01_06 Ten Practices for DevOps Success: 6 to 10:

  1. Embedded Teams: Classic DevOps problem, dev team wants to ship new code, and Ops team wants to keep the service up, if you look closely, you will see there lies an inherent conflict of interest. One way is to be skeptical and guess your way through it. A much better way is what some teams started to embed an operations engineer on each development team and this makes the team responsible for all of its own work, instead of passing on the requests to another team into some queue for operations team and telling them what to do. This allow both teams to closely coordinate with their goals aligned, the success of the service.

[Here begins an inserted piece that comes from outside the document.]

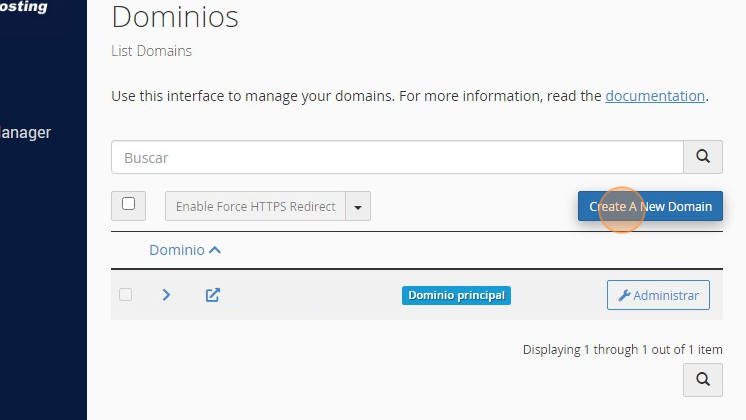This screenshot has width=746, height=420.
Task: Click the Dominio principal badge
Action: pyautogui.click(x=456, y=295)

  2. Blameless Postmortems: Decades of research on indsutry safety disproves the idea that there is a single root cause for an incident. So, you cannot use human error as an acceptable reason of failure. While examining failures goal should be to learn from them as much as you can, avoiding logical fallacies or relying on scapegoating to make ourselves feel better, while making real situation worse. Blameless Postmortems and Just Culture Blog

  3. Public Status Pages: Services go down, they have problems, it’s understandable and a fact of tech life. I mean YT and Instagram can be down, a little down time is not the end of the world right! Only thing that has shown to increase customer satisfaction and retain trust during these outages is communication. A good read on this is Lenny Rachitsky’s Blog Transparent Uptime was a tireless advocate for creating public status pages and communicating promptly and clearly with service users. Tell the users what the problem is, what is being done and after the issue is resolved tell what you have learned to prevent such incidents in future.

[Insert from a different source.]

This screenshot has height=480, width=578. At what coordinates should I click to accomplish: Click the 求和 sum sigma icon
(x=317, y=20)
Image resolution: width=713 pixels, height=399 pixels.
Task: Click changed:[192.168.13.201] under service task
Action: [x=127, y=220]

  4. Developers On Call: Approaching products as an IT organization with a philosophy of let’s make and ship the features and someone else will be responsible for making sure it works, say outsourcing the support etc. Needless to say, this hasn’t worked out great and usually leads to poor customer satisfaction. Teams now put developers on call for the service they created. This leads to very fast feedback loop. Logging and deployment are rapidly improved and core application problems get resolved quickly, instead of lingering for years while making some network operations center person restart the servers as a workaround.

  5. Incident Command System: Old school incident response techniques only apply to really large scale incidents. Real life incident response experience suggest, mostly it is a mix of small incidents with only an occasional large one. A great read on this is Brent Chapman's Incident Command for IT which you can see here. It goes over comparing incident response in real world and explains how the same process can work for IT.


01_07 DevOps Tools

  1. Tool should be programmable, be able to play nice with other systems, while performing its work in an automated manner. You should be able to call it and invoke it from an API or the command line. Tools that are only UI driven, they are going to prove to be poor choices of your tool chain.

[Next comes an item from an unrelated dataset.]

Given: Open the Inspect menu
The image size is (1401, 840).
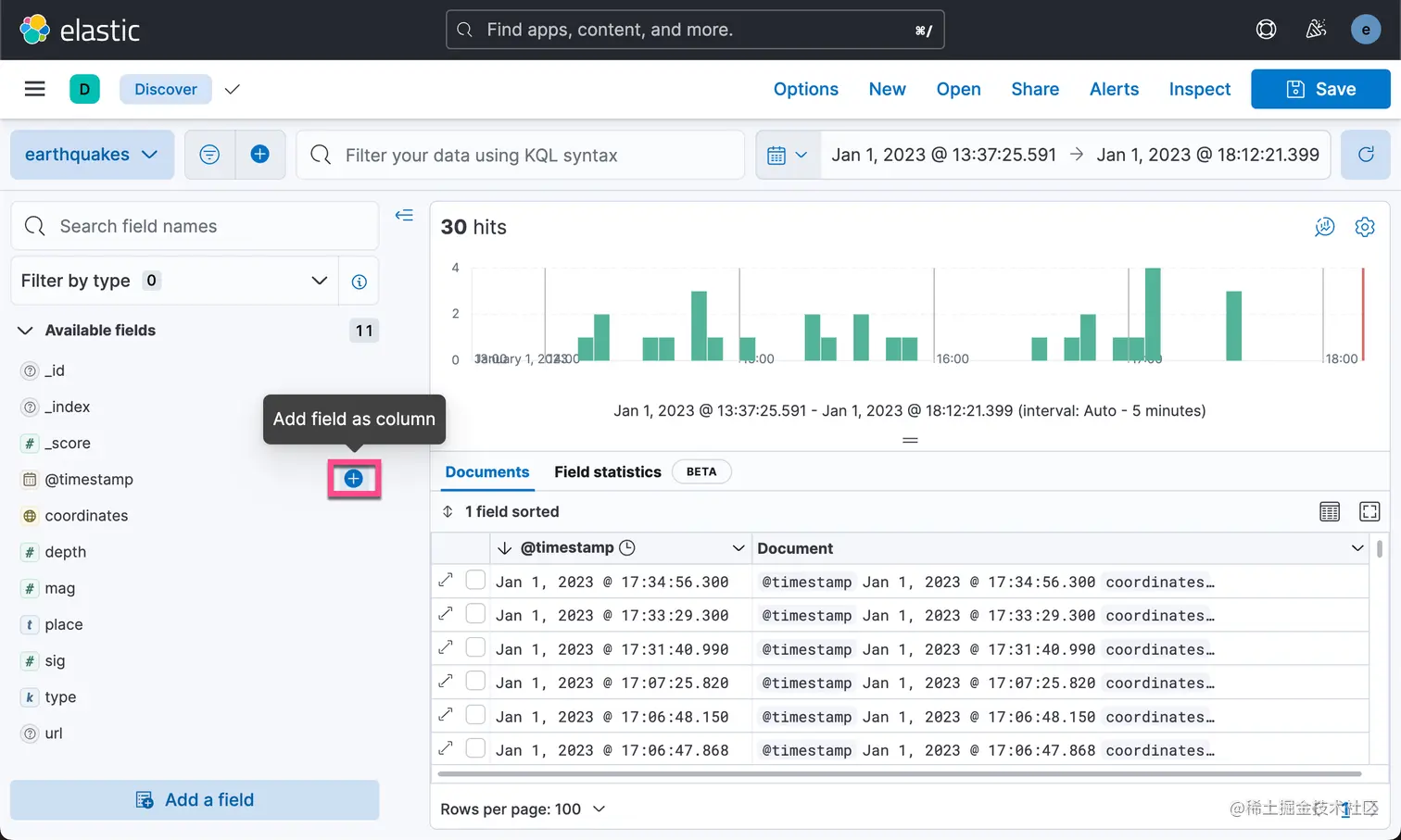Looking at the screenshot, I should click(x=1199, y=89).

  2. You want the tool to be verifiable. Trust, but verify. Best kind of DevOps tools exposes clearly what it is doing and provide some manner of validating that it did infact what it sets out to do. Events and metrics from your tools are an important source of feedback.

  3. It has to be well behaved both from a developer point of view, and an operations point of view. You should be able to check the tools configuration in the source control, it should come with tests that can be used to verify its behavior and you should be able to deploy it in an automated manner.

Also, follow the above tools criteria when developing your own tools in DevOps to fit your custom requirements.